- To do:
Copy the following records line for line, without changing anything.

-- start Data rows --

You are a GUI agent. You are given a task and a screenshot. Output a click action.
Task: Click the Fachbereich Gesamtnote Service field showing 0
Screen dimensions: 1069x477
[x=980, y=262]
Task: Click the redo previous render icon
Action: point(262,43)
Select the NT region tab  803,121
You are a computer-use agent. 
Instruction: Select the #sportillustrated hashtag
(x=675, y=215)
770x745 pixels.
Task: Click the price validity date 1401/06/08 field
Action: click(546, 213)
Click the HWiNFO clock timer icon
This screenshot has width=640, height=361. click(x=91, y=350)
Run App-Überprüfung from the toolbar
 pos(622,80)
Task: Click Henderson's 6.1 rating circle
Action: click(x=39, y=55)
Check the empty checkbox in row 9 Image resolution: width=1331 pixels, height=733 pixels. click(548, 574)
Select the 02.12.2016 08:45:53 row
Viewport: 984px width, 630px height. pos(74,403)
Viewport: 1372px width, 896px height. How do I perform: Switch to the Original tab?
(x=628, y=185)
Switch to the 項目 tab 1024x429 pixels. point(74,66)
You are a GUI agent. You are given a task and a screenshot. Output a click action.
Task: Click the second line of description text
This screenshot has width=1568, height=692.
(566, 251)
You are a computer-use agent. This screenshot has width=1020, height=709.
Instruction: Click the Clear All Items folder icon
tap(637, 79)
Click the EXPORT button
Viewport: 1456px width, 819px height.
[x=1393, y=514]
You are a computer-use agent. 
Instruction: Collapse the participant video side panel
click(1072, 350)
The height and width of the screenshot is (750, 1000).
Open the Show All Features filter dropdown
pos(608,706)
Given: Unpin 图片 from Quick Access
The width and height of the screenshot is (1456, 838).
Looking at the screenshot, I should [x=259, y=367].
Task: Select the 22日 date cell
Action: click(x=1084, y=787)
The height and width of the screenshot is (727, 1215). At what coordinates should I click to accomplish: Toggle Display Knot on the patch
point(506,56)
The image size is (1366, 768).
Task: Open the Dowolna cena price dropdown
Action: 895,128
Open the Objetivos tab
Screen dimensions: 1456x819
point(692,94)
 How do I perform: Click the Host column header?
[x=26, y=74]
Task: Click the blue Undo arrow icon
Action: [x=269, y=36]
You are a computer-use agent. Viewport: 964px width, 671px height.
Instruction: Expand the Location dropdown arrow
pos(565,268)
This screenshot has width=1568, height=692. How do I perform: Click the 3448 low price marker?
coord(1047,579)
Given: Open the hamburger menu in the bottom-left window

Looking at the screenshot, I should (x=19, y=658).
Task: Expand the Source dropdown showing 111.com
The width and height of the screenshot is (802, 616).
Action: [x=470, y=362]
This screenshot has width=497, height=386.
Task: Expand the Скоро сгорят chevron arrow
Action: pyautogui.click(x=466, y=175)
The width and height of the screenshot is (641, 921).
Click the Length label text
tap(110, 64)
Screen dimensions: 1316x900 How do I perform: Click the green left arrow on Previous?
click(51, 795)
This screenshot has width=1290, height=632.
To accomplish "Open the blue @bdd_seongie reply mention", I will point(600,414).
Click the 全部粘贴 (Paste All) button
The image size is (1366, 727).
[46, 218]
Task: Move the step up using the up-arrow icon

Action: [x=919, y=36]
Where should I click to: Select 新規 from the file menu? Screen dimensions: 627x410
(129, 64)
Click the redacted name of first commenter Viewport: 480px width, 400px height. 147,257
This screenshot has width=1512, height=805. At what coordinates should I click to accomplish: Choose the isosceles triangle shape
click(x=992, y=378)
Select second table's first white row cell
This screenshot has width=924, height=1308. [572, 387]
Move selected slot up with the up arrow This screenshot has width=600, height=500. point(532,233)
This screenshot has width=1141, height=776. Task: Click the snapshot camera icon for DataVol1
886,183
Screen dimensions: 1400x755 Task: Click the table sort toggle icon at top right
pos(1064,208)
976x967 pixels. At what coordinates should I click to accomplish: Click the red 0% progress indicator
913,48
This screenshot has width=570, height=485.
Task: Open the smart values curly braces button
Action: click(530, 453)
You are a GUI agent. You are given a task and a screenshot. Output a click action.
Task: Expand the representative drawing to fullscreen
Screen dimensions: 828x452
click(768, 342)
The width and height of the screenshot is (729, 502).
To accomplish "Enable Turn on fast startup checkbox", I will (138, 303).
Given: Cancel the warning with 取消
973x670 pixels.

-- end Data rows --

- Complete response:
You are a GUI agent. You are given a task and a screenshot. Output a click action.
Task: Click the Fachbereich Gesamtnote Service field showing 0
Screen dimensions: 1069x477
[x=980, y=262]
Task: Click the redo previous render icon
Action: point(262,43)
Select the NT region tab  803,121
You are a computer-use agent. 
Instruction: Select the #sportillustrated hashtag
(x=675, y=215)
770x745 pixels.
Task: Click the price validity date 1401/06/08 field
Action: click(546, 213)
Click the HWiNFO clock timer icon
This screenshot has width=640, height=361. click(x=91, y=350)
Run App-Überprüfung from the toolbar
 pos(622,80)
Task: Click Henderson's 6.1 rating circle
Action: click(x=39, y=55)
Check the empty checkbox in row 9 Image resolution: width=1331 pixels, height=733 pixels. click(548, 574)
Select the 02.12.2016 08:45:53 row
Viewport: 984px width, 630px height. pos(74,403)
Viewport: 1372px width, 896px height. How do I perform: Switch to the Original tab?
(x=628, y=185)
Switch to the 項目 tab 1024x429 pixels. point(74,66)
You are a GUI agent. You are given a task and a screenshot. Output a click action.
Task: Click the second line of description text
This screenshot has width=1568, height=692.
(566, 251)
You are a computer-use agent. This screenshot has width=1020, height=709.
Instruction: Click the Clear All Items folder icon
tap(637, 79)
Click the EXPORT button
Viewport: 1456px width, 819px height.
[x=1393, y=514]
You are a computer-use agent. 
Instruction: Collapse the participant video side panel
click(1072, 350)
The height and width of the screenshot is (750, 1000).
Open the Show All Features filter dropdown
pos(608,706)
Given: Unpin 图片 from Quick Access
The width and height of the screenshot is (1456, 838).
Looking at the screenshot, I should [x=259, y=367].
Task: Select the 22日 date cell
Action: click(x=1084, y=787)
The height and width of the screenshot is (727, 1215). At what coordinates should I click to accomplish: Toggle Display Knot on the patch
point(506,56)
The image size is (1366, 768).
Task: Open the Dowolna cena price dropdown
Action: 895,128
Open the Objetivos tab
Screen dimensions: 1456x819
point(692,94)
 How do I perform: Click the Host column header?
[x=26, y=74]
Task: Click the blue Undo arrow icon
Action: [x=269, y=36]
You are a computer-use agent. Viewport: 964px width, 671px height.
Instruction: Expand the Location dropdown arrow
pos(565,268)
This screenshot has width=1568, height=692. How do I perform: Click the 3448 low price marker?
coord(1047,579)
Given: Open the hamburger menu in the bottom-left window

Looking at the screenshot, I should (x=19, y=658).
Task: Expand the Source dropdown showing 111.com
The width and height of the screenshot is (802, 616).
Action: [x=470, y=362]
This screenshot has width=497, height=386.
Task: Expand the Скоро сгорят chevron arrow
Action: pyautogui.click(x=466, y=175)
The width and height of the screenshot is (641, 921).
Click the Length label text
tap(110, 64)
Screen dimensions: 1316x900 How do I perform: Click the green left arrow on Previous?
click(51, 795)
This screenshot has width=1290, height=632.
To accomplish "Open the blue @bdd_seongie reply mention", I will point(600,414).
Click the 全部粘贴 (Paste All) button
The image size is (1366, 727).
[46, 218]
Task: Move the step up using the up-arrow icon

Action: [x=919, y=36]
Where should I click to: Select 新規 from the file menu? Screen dimensions: 627x410
(129, 64)
Click the redacted name of first commenter Viewport: 480px width, 400px height. 147,257
This screenshot has width=1512, height=805. At what coordinates should I click to accomplish: Choose the isosceles triangle shape
click(x=992, y=378)
Select second table's first white row cell
This screenshot has width=924, height=1308. [572, 387]
Move selected slot up with the up arrow This screenshot has width=600, height=500. point(532,233)
This screenshot has width=1141, height=776. Task: Click the snapshot camera icon for DataVol1
886,183
Screen dimensions: 1400x755 Task: Click the table sort toggle icon at top right
pos(1064,208)
976x967 pixels. At what coordinates should I click to accomplish: Click the red 0% progress indicator
913,48
This screenshot has width=570, height=485.
Task: Open the smart values curly braces button
Action: click(530, 453)
You are a GUI agent. You are given a task and a screenshot. Output a click action.
Task: Expand the representative drawing to fullscreen
Screen dimensions: 828x452
click(768, 342)
The width and height of the screenshot is (729, 502).
To accomplish "Enable Turn on fast startup checkbox", I will (138, 303).
Given: Cancel the warning with 取消
973x670 pixels.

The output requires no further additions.